Tra pochi anni potremmo avere automobili elettriche in grado di ricaricarsi in pochi secondi e con autonomia di chilometri, abitazioni totalmente indipendenti in grado di generare e conservare tutta l’energia necessaria. Questa rivoluzione, in grado di incidere profondamente sul quotidiano, nasce da una classe di nuovi materiali tra i quali i cristalli bidimensionali come il grafene, un foglio di spessore monoatomico con geometria esagonale composto di carbonio, isolato dalla grafite per la prima volta nel 2004.

In questa rivoluzione l’Italia deve decidere ora se essere spettattrice o protagonista.

Per passare all’azione occorrono un programma e investimenti di medio periodo, non finanziamenti a pioggia per incentivare operazioni speculative e non di sistema. Bisogna avere coraggio e puntare sulle persone (da attrarre da tutto il mondo, come in USA, UK, Germania e Sud Corea) e su centri con infrastrutture adeguate favorendo la collaborazione con le imprese innovatrici. Una scelta simile l’Italia l’ha già realizzata nella seconda metà ‘800 quando avviò la propria rivoluzione industriale grazie allo sviluppo dell’idroelettrico (il “carbone bianco”), ancora una delle nostre risorse strategiche.

Il problema e l’opportunità di energia si traducono in due filoni interconnessi: generazione e stoccaggio.

▶ _Record forniti_
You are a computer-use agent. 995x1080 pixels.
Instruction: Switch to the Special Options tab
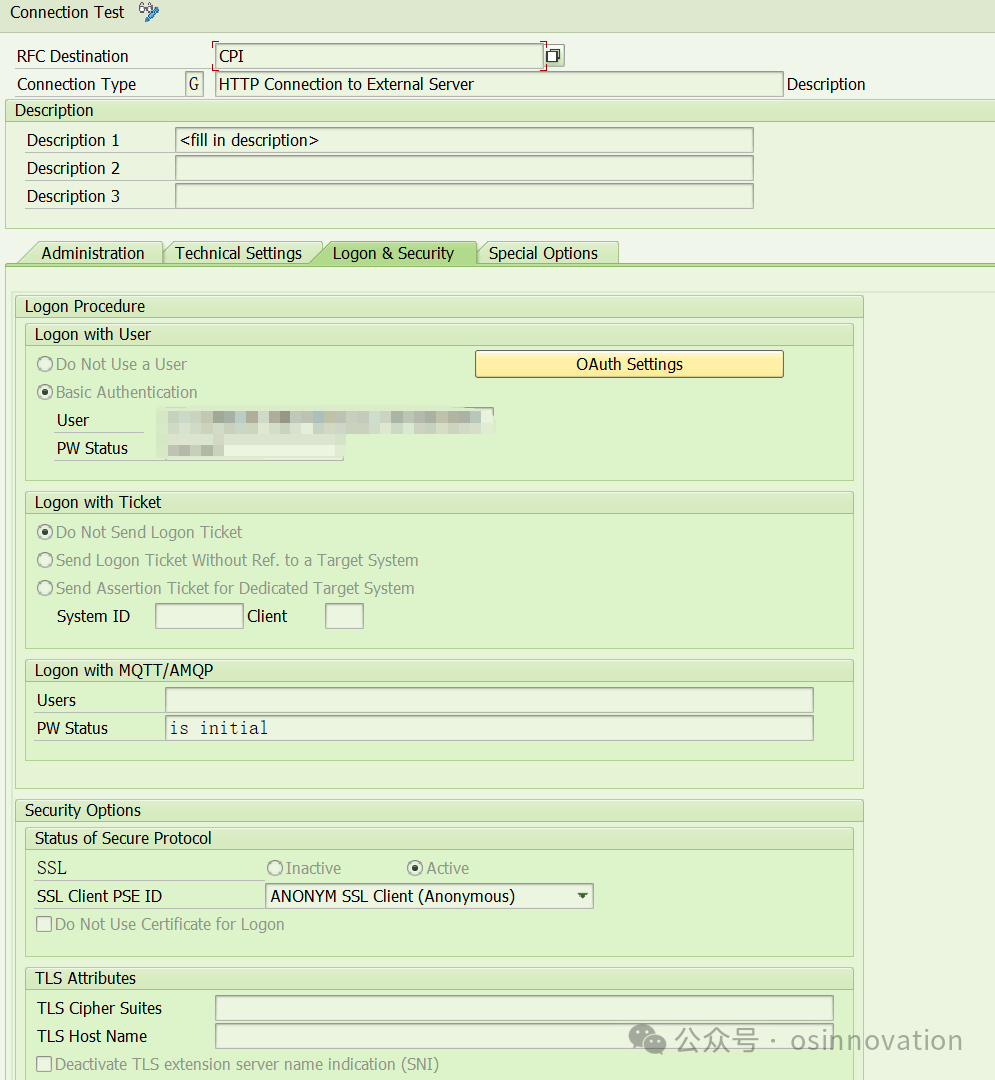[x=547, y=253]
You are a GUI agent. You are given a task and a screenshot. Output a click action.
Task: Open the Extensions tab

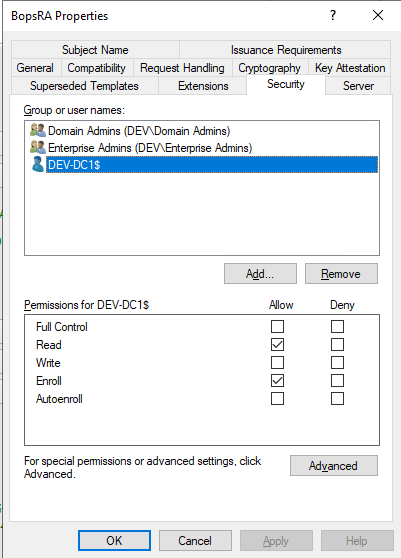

▶ _Da svolgere_
**a.** Cita parola per parola il testo sul grafene, tutto ciò che va da "Tra pochi anni" giù fino a "spettattrice o protagonista.".
**b.** Stampa per favore tutti i record, dal primo all'ultimo, riga per riga senza cambiare nulla. Lascia fuori dalla risposta le immagini.

▶ _Soluzioni complete_
**a.**
Tra pochi anni potremmo avere automobili elettriche in grado di ricaricarsi in pochi secondi e con autonomia di chilometri, abitazioni totalmente indipendenti in grado di generare e conservare tutta l’energia necessaria. Questa rivoluzione, in grado di incidere profondamente sul quotidiano, nasce da una classe di nuovi materiali tra i quali i cristalli bidimensionali come il grafene, un foglio di spessore monoatomico con geometria esagonale composto di carbonio, isolato dalla grafite per la prima volta nel 2004.

In questa rivoluzione l’Italia deve decidere ora se essere spettattrice o protagonista.

**b.**
You are a computer-use agent. 995x1080 pixels.
Instruction: Switch to the Special Options tab
[x=547, y=253]
You are a GUI agent. You are given a task and a screenshot. Output a click action.
Task: Open the Extensions tab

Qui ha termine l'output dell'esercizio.